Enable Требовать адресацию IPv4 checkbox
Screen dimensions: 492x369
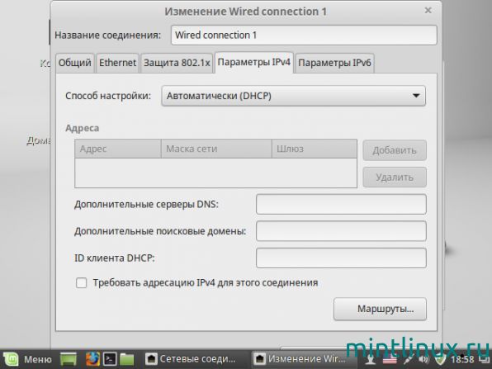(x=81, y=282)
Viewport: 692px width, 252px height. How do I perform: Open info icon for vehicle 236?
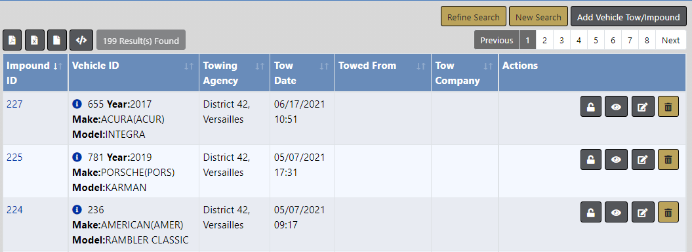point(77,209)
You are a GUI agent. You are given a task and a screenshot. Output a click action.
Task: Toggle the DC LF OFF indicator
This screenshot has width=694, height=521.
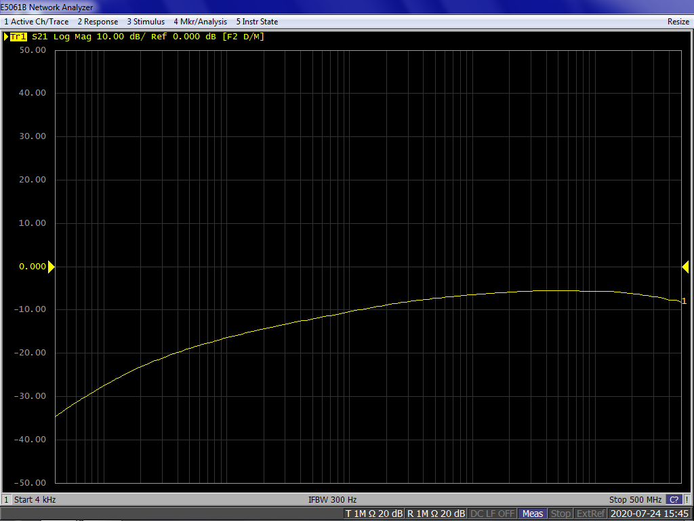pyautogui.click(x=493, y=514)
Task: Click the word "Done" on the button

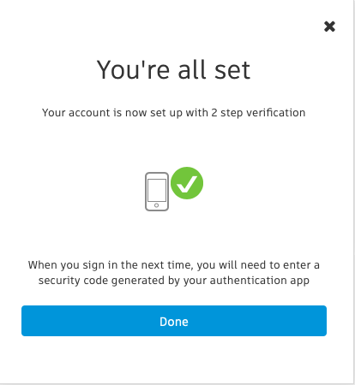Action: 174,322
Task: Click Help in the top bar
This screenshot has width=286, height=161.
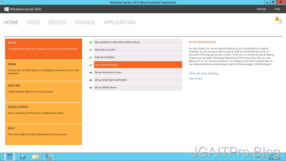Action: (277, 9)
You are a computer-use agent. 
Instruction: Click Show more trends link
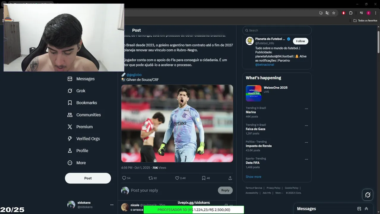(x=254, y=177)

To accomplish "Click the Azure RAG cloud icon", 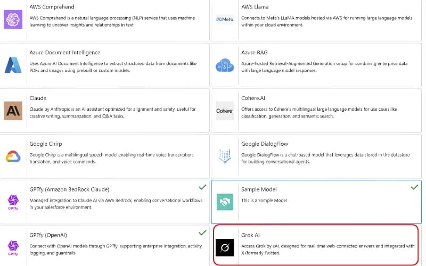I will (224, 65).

* _EXERCISE GOAL_: Check each line of the listing for "agent", and copy the ones that hold it.

* _OUTPUT_:
You are a GUI agent. You are given a task and a screenshot. Output a click action.
You are a computer-use agent. 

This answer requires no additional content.